In nearly every presidential election since Honduras’s 1980 democratic transition, the new leader was announced just hours after polls closed.
This year, five days have passed without a victor. Analysts predict it could stretch into a week.
The political limbo and building mistrust for what’s happening behind the scenes as votes are counted has put Honduras’s democratic integrity under fire.
But accusations of the ruling National Party trying to consolidate power by attempting the country’s first reelection and claims of meddling with the vote count are countered by a small but significant bright spot: The Honduran population is standing up and sending a message that democracy, and their role in it, won’t be undermined.
“The future of Honduras is in our hands,” says one university student milling outside the Supreme Electoral Tribunal (TSE) Thursday, while protesters nearby built roadblocks with burning tires and faced off with riot police armed with tear gas. The young woman declined to give her name out of fear she might face political persecution for speaking out. “We don’t trust the Supreme Electoral Tribunal,” she says. “We are in a system of ingovernability…. [But] we are going to defend our institutions.”

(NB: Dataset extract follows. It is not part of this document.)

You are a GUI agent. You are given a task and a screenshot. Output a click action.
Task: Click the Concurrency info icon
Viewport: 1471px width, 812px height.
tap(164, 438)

REELECTION AS A FLASHPOINT
In the lead-up to the Nov. 26 vote, the reelection of President Juan Orlando Hernández seemed like a given. National polls projected a double-digit lead over challenger Salvador Nasralla.
But, after nearly 10 hours of silence from the electoral commission, officials announced Monday that Mr. Nasralla of the Opposition Alliance Against the Dictatorship had a 5-point lead with more than 50 percent of the votes counted.

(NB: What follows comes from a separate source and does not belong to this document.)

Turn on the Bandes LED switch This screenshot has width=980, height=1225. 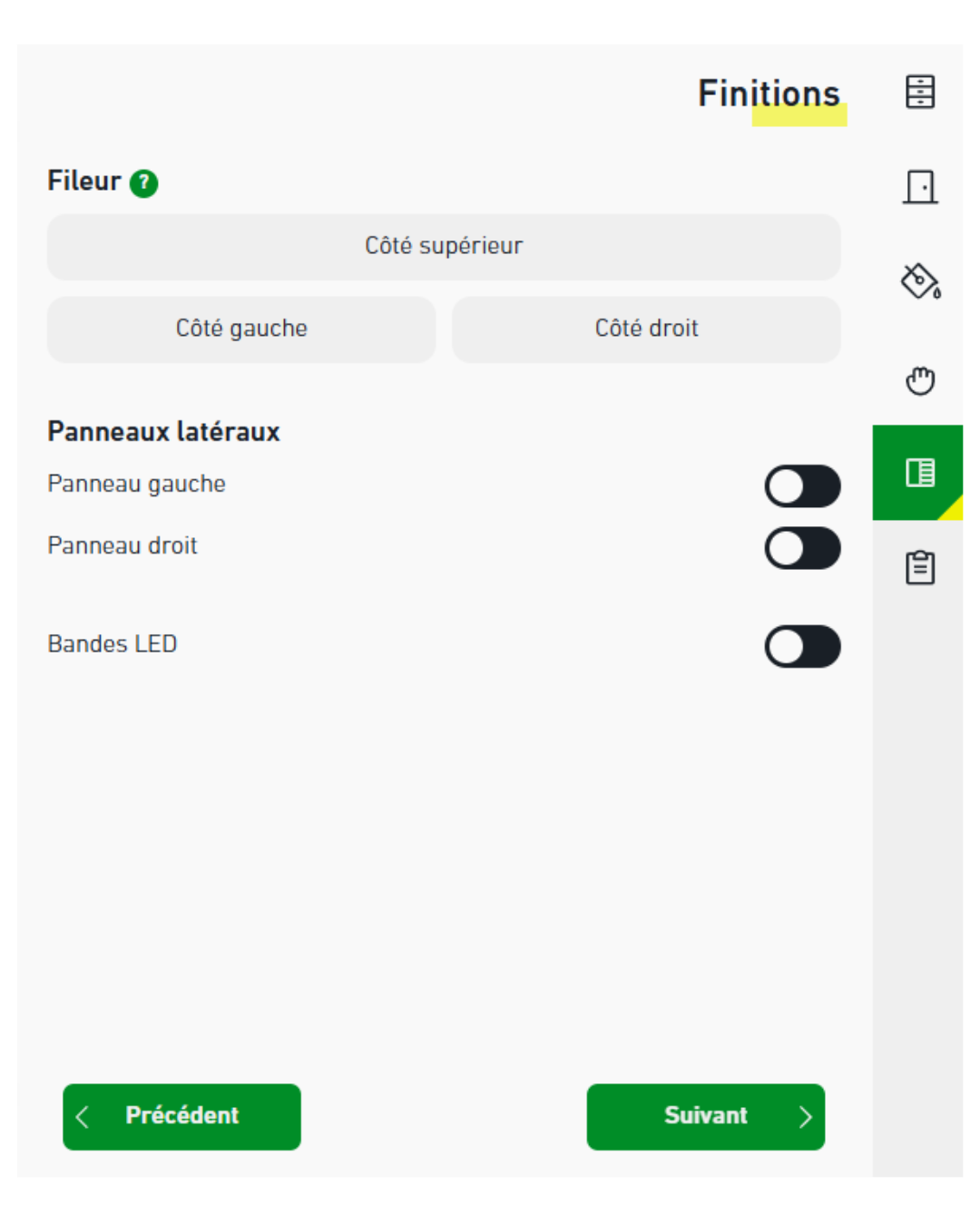(802, 645)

“The polls said Juan Orlando was going to win, but citizens, everyday people, when you talked with them, you realized there was a strong current against” electing a president to a second consecutive term, says Eugenio Sosa, a sociologist who teaches at the National Autonomous University of Honduras.
He says he’s not surprised the polls and the media favored Mr. Hernández. “The state has complete control over big media organizations,” Mr. Sosa says. The international press watchdog Freedom House categorizes Honduran media as “not free.”
The question of presidents serving more than one term consecutively became a flashpoint in Honduras in 2009, when pajama-clad then-President Manuel Zelaya was…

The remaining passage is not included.